Aim:To comparatively evaluate the therapeutic efficacy of chlorhexidine (CHX) chips (Periocol-CG) and indigenous curcumin (CU) based collagen as adjuncts to scaling and root planning in the nonsurgical management of chronic periodontitis.Materials and Methods:A total of 120 sites from 60 patients presenting with chronic periodontitis (age group 25-55 years) of both sexes, with pocket depth of ≥5 mm with radiographic evidence of bilateral bone loss were earmarked for the study. A split mouth design was employed, and all the clinical parameters-plaque index, gingival index, probing pocket depth (PPD) and clinical attachment levels (CAL) were recorded at baseline, 1 month, 3 months, and 6 months. However, the microbiological parameters, i.e., N-benzoyl-DL-arginine-β-naphthylamide (BANA) test and microbial colony count were recorded at baseline, 3 months and 6 months postoperatively.Results:Significant reduction in plaque and gingival index scores were observed in both groups at the end of the study period, i.e., 6 months.
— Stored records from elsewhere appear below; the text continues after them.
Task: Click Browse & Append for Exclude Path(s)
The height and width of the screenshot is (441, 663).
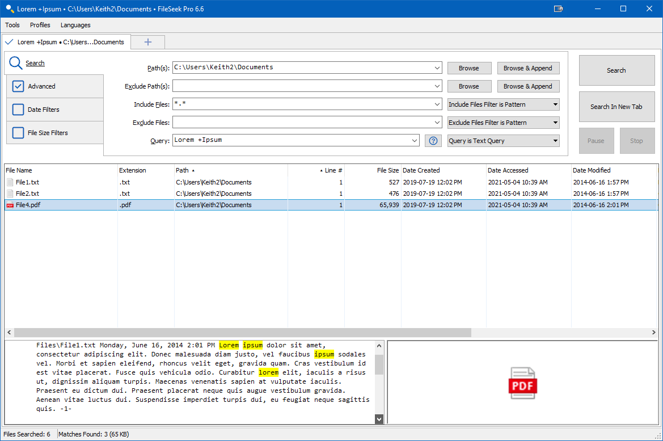Action: point(527,86)

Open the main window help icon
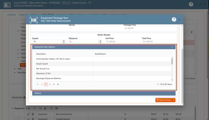point(191,4)
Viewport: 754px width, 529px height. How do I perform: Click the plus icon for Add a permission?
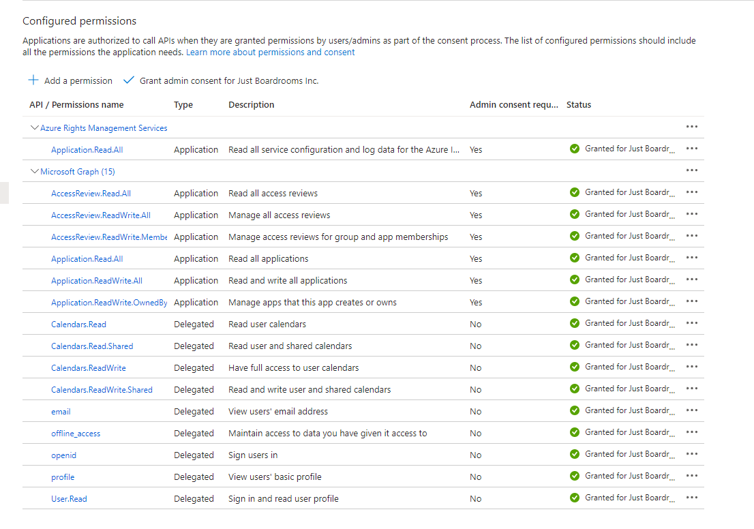pos(33,80)
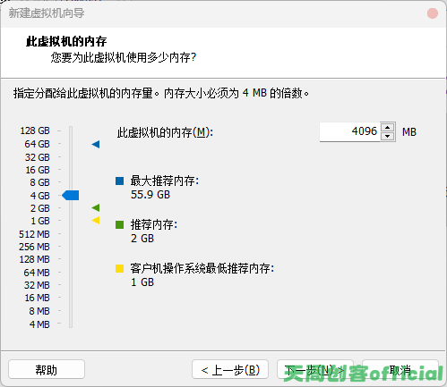
Task: Go back with the 上一步 button
Action: pos(230,370)
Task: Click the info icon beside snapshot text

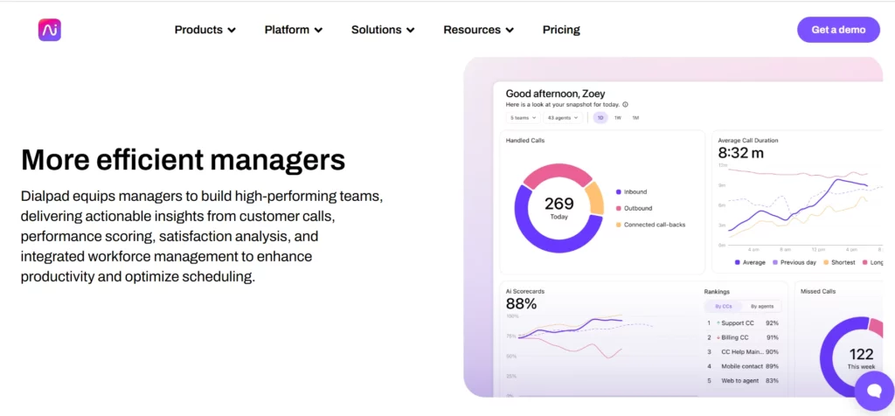Action: 625,104
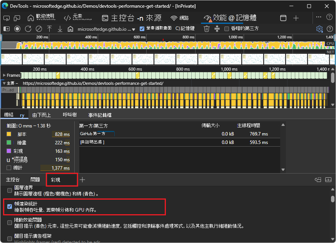Open the Inspect element tool
Viewport: 336px width, 243px height.
[6, 18]
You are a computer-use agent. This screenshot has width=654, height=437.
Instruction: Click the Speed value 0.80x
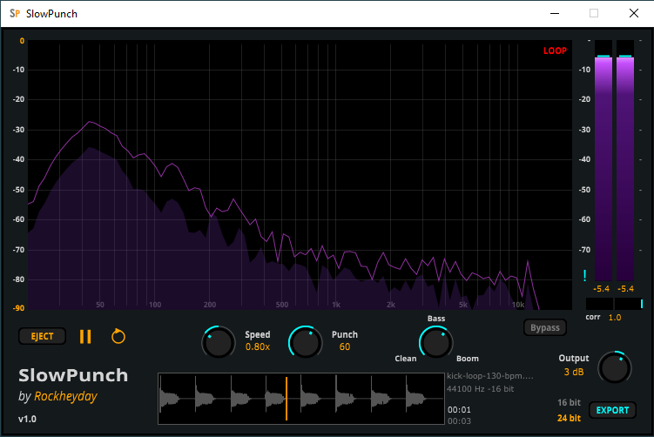point(258,346)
The microbiological parameters (BANA test, microbial colony count), PPD and CAL levels also showed significant improvement in both groups. However, at the end of the study period CHX group showed greater improvement in all of these parameters compared to CU collagen group.Conclusion:Future directions of this study should include targeting the beneficial effects of these local drug delivery systems at varied concentrations so that they could be utilized to achieve the maximum beneficial therapeutic effects in the nonsurgical treatment of periodontal disease.